Thank you for any help!


----------



## Laith (Sep 4, 2004)

I'd say that you don't have enough plant mass. Add more and see if that helps after a couple of weeks.

And off the subject, but a pet peeve of mine (  ), tanks with a rim should always be filled to at least the rim level. Preferably above it...

Looks *alot* better that way!


----------



## BigChuckP (Oct 8, 2005)

Laith said:


> I'd say that you don't have enough plant mass. Add more and see if that helps after a couple of weeks.
> 
> And off the subject, but a pet peeve of mine (  ), tanks with a rim should always be filled to at least the rim level. Preferably above it...
> 
> Looks *alot* better that way!


I'll get some more plants, The back looks empty because my jungle vals aren't growing that fast  
The water level thing bothers me too, the water evaporates really fast from my tank and I'm just plain sick of adding more water to my tank to keep it above the rim.
Thanks for the reply


----------



## titan97 (Feb 14, 2005)

I find that I get GSA when a couple of things happen:

1: Poor water movement. Whem my filters get clogged and my water flow suffers, i see more of it.
2: Low PO4. I keep my PO4 higher than most, above 4ppm on a LaMotte kit. When I forget to dose for a couple of days, the GSA starts back up again.

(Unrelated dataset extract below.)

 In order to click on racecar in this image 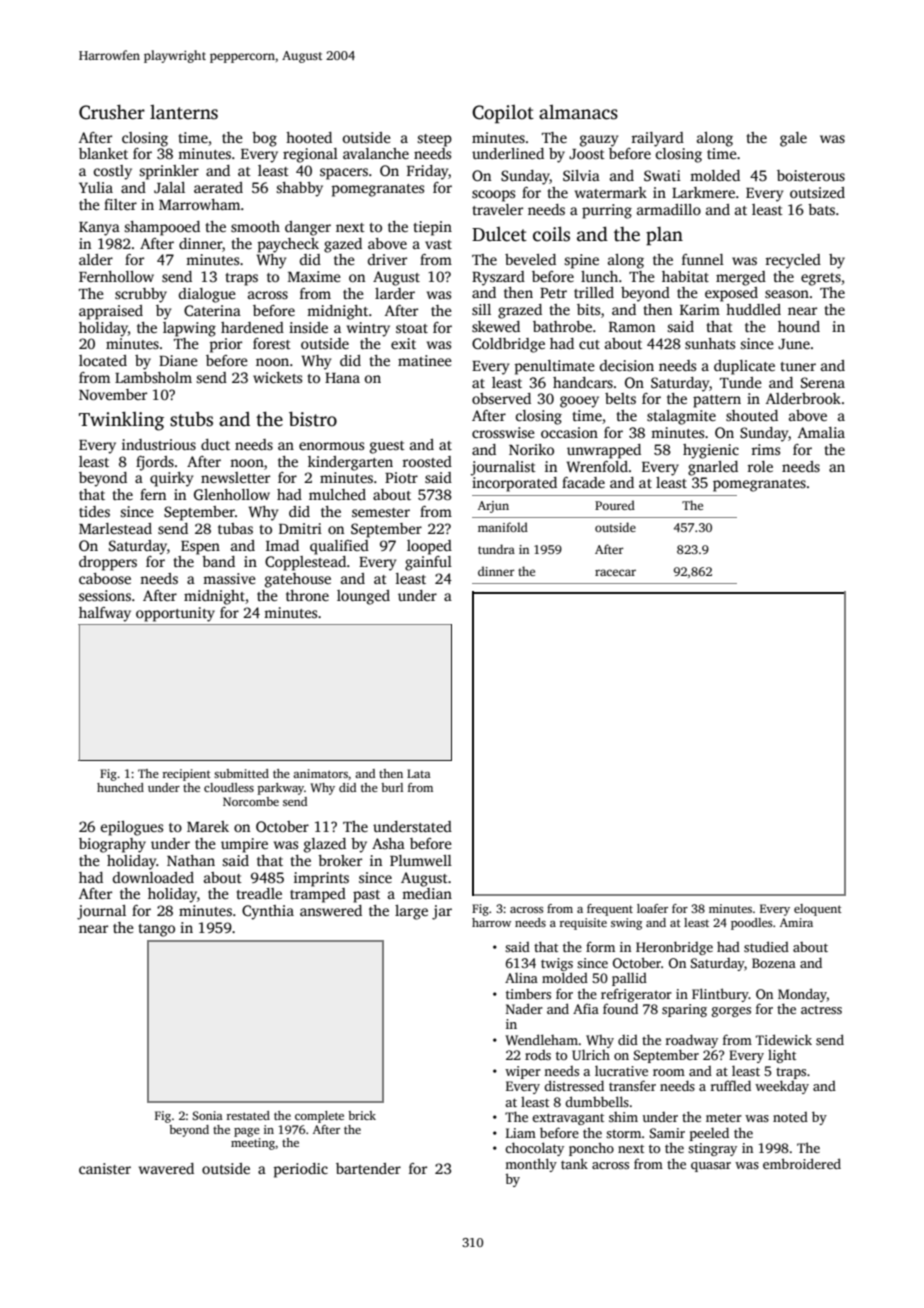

Other than that, I've found that it never really goes away unless you manually remove it. In may case, minimizing GSA is more of a preventative-type thing, than a after-the-fact corrective action. An ounce of prevention is worth a pound of cure, I suppose.

-Dustin


----------



## BigChuckP (Oct 8, 2005)

titan97 said:


> I find that I get GSA when a couple of things happen:
> 
> 1: Poor water movement. Whem my filters get clogged and my water flow suffers, i see more of it.
> 2: Low PO4. I keep my PO4 higher than most, above 4ppm on a LaMotte kit. When I forget to dose for a couple of days, the GSA starts back up again.
> ...


I feel like I have good water movement with a fluval4 and a powerhead that is pretty strong for my brandtii. I'll clean out the filter just for precaution and try going with 4ppm of PO4. Tomorrow is a WC day so I'll take care of all that then as well as order some more plants.


----------



## Simpte 27 (Jul 16, 2004)

If PO4 is good, the next culprit is CO2.


----------



## yildirim (Nov 25, 2004)

Hi,

GSA is a real pain when it once occured. It requires longer terms than any other algea to see development once you start to change some parameters. In past I had the same problem and made continuous tests trying to keep PO4 levels ad 1.5-2 ppm. But it didn't make any change and GSA was winning. Later (1 year ago) I suggested that whether test kits are not reliable enough or the target value of 1-2 ppm does not apply to all tanks. I went with the second suggestion and tried to increase PO4 gradualy. Currently I dose 1.5-2 ppm of PO4 daily to have a PO4 reading of app. 5 ppm. I never let it drop to 4ppm. In two months time I ıncreased PO4 from 1,5 to 4.5-5 ppm and there I noticed a slowing in the GSA and since then I'm going with the same dosage. Also having less plants increases the occurance of all types of algea as well as GSA, so increasing the plant amount is also a good idea. But you have to keep in mind that increasing PO4 alone may cause crushes on other nutrients. They might as well require to be increased and the CO2 of course.

YILDIRIM


----------